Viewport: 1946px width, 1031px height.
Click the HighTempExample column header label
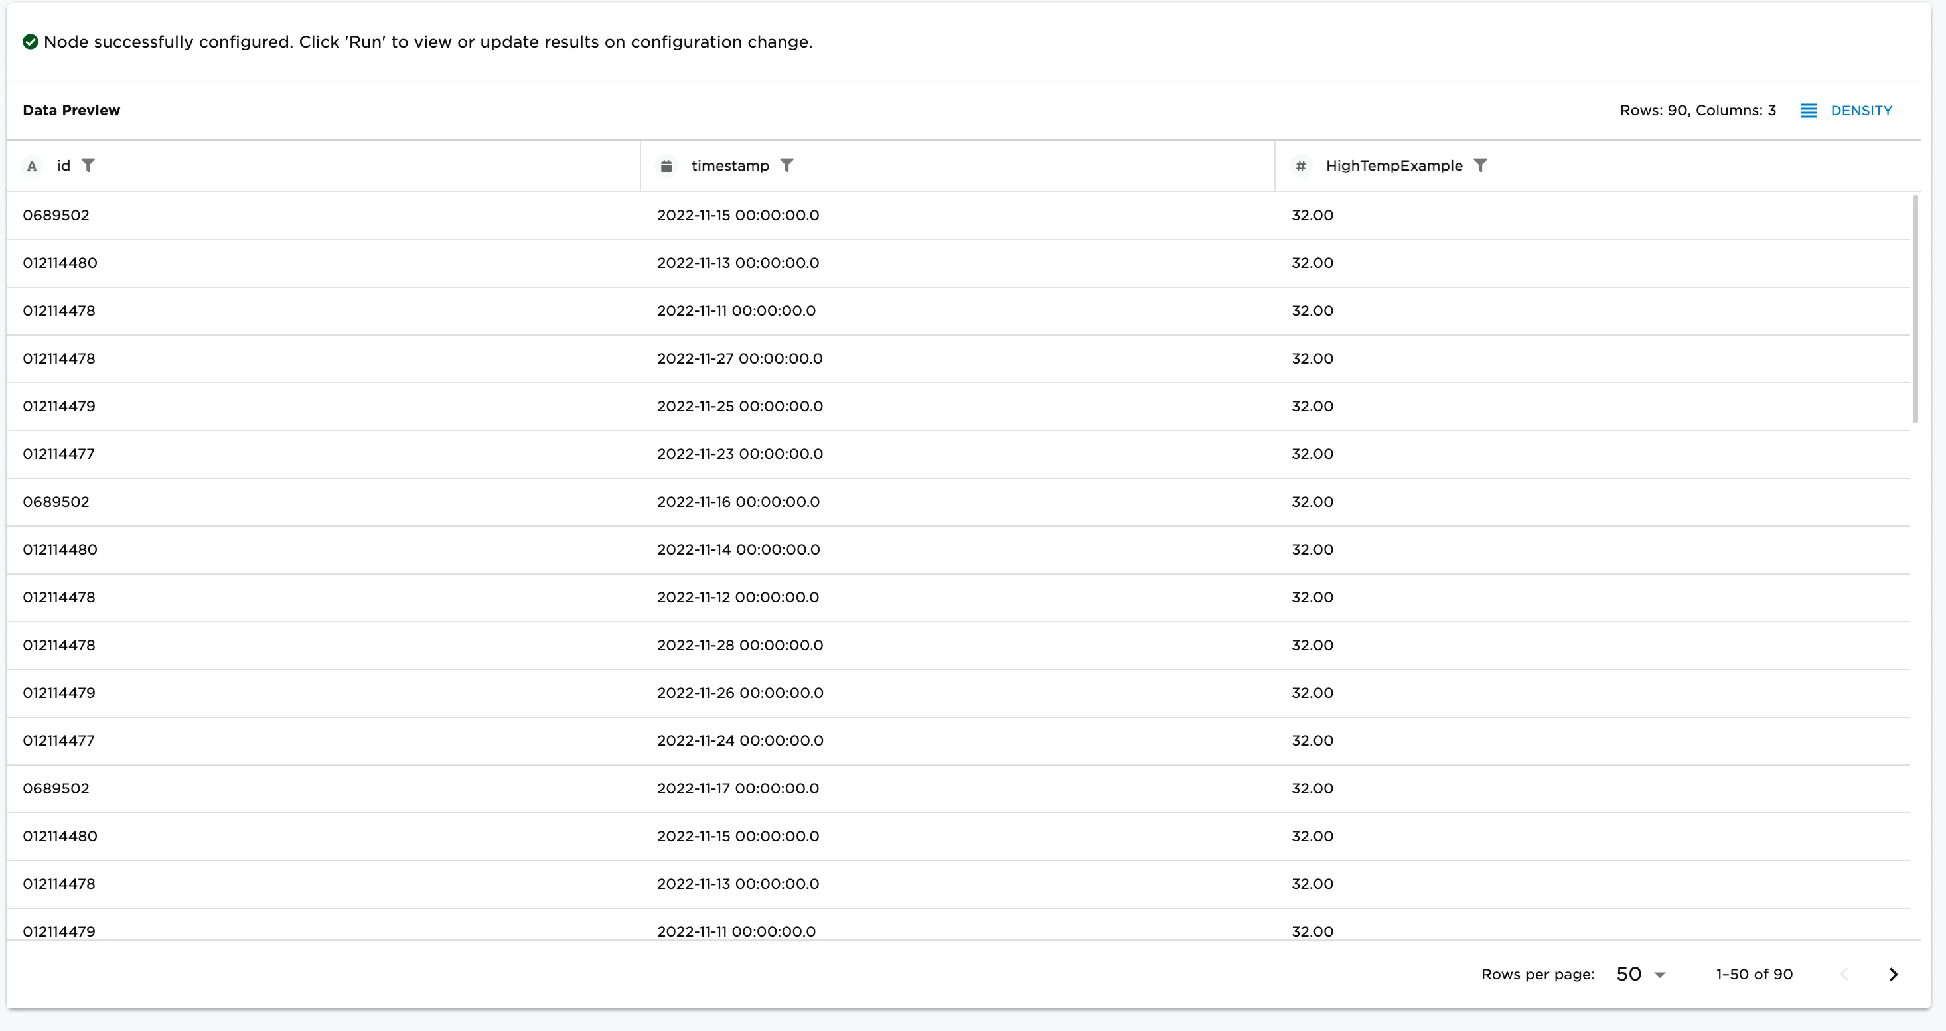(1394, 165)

——————

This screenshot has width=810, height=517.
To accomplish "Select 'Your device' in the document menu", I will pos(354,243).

——————

■ AIM OF THE EXERCISE: Recast everything in the listing from the line containing "This screenshot has width=810, height=517." down through the line containing "I will pos(354,243).", both ends included, as a Markdown table with the columns Row and Line. Skip blank lines.

■ WRITTEN ANSWER:
| Row | Line |
|---|---|
| 1 | This screenshot has width=810, height=517. |
| 2 | To accomplish "Select 'Your device' in the document menu", I will pos(354,243). |